Maybe I am not understanding the context.

A BSP, which ever one, has a set of options that configure it. An example is the
xilinx_zynq_zc702 and the `ZYNQ_RAM_LENGTH = 0x40000000`. If I have 2 Zynq
circuits one with 256M and one with 1G I need to build and maintain 2 RTEMS
builds and from a purists point of view I need to maintain 2 builds of the exact
same application.

I asked about the fixed memory and your answer was to use the BSP options, the
size is fixed in the linker command files via the BSP option. That is what I
have done.

I would expect there exists a set of values for the xilinx_zynq_zc702 with no
SMP and with SMP as this BSP supports SMP. Those values would match all the
other settings for the BSP such as ZYNQ_CLOCK_CPU_1X, BSP_ARM_A9MPCORE_PERIPHCLK
etc.
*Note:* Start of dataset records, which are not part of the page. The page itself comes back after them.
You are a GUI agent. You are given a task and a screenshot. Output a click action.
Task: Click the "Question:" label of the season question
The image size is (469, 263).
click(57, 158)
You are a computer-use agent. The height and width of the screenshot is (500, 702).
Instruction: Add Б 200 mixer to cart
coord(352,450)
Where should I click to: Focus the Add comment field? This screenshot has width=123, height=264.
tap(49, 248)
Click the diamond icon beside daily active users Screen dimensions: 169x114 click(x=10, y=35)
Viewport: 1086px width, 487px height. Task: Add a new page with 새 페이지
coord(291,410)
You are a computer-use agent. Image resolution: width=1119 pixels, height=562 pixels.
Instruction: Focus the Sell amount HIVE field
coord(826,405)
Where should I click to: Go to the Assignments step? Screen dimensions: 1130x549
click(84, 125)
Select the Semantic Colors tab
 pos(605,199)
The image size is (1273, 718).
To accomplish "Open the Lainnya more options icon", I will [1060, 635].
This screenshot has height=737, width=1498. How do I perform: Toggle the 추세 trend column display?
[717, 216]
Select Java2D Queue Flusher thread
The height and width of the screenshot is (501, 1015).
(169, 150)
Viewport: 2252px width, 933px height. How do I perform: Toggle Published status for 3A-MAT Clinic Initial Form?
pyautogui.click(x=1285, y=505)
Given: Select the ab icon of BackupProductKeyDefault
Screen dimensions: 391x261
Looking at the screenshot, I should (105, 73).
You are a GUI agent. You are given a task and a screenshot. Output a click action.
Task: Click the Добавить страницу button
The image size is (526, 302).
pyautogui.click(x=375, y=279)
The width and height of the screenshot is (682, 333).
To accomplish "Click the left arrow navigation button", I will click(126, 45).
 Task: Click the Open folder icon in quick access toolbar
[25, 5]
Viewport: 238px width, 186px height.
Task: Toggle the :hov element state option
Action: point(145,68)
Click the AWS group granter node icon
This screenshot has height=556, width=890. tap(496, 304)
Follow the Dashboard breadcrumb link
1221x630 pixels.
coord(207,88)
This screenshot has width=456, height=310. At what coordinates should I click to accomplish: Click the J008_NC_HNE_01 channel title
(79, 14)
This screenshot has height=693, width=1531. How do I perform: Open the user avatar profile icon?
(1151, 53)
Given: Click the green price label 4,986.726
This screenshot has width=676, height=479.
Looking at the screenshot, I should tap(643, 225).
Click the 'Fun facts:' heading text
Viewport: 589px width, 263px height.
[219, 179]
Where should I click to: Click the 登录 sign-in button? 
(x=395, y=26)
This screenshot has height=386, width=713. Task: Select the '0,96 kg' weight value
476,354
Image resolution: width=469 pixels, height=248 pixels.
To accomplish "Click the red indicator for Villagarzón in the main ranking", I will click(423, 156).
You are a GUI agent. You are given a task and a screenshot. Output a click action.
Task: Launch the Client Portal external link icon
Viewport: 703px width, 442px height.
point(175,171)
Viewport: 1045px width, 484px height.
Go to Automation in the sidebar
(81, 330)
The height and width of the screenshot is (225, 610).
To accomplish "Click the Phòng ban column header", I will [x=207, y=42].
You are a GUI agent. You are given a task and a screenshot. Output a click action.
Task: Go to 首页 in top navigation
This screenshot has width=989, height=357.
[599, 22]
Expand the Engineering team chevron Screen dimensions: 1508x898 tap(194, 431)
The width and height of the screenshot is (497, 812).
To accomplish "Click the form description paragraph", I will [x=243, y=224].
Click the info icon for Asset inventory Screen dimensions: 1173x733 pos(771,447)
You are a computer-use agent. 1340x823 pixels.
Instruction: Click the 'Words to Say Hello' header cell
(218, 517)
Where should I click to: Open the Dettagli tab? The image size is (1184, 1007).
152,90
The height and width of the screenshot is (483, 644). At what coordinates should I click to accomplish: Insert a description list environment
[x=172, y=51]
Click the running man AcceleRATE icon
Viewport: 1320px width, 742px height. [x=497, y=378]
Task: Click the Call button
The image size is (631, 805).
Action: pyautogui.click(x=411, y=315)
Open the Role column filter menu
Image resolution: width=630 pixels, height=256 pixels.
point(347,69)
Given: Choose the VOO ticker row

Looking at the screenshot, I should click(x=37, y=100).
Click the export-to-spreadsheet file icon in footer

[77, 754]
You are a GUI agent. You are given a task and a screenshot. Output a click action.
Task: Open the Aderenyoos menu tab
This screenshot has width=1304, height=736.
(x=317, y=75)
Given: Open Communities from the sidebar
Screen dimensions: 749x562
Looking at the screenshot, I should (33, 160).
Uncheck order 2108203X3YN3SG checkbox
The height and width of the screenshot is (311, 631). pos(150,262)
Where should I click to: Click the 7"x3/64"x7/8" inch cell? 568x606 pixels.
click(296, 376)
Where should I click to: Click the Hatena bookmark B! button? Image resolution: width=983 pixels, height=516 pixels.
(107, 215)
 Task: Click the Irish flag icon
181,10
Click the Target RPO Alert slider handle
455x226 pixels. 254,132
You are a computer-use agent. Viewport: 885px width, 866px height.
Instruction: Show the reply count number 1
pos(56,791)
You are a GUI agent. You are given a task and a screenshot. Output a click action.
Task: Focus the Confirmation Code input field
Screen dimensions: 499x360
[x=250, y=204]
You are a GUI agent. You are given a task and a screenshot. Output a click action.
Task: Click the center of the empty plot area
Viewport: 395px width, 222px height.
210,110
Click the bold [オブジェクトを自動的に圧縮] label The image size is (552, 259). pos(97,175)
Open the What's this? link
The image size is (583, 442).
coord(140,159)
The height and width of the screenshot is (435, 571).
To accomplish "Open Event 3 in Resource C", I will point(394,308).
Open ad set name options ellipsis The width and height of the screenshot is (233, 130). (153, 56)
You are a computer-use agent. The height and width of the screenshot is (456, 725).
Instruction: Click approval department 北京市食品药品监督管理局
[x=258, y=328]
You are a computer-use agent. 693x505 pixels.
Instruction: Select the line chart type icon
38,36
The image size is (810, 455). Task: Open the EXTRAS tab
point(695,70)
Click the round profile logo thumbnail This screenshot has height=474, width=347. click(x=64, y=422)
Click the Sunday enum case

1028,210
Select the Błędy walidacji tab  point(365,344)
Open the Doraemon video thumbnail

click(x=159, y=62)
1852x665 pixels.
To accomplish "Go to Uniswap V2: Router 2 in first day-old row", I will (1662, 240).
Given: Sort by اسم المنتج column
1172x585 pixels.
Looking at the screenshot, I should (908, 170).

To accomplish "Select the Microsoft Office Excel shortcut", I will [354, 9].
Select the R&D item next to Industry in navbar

If my clock is different (and they are) I would need to supply a suitable
set of performance values if I wanted to pass those tests.

I am not questioning the need for the values or the tests. I am suggesting the
values form part of the BSP settings so a user can adjust them to suite their
specific set up in the same way they adjust other BSP settings. I do not think
we should attempt to hold or manage an endless sets of possible values and I do
not see the need for complex encapsulation methods such as a base64 hashes. The
systems we interact with are too complex and list is endless.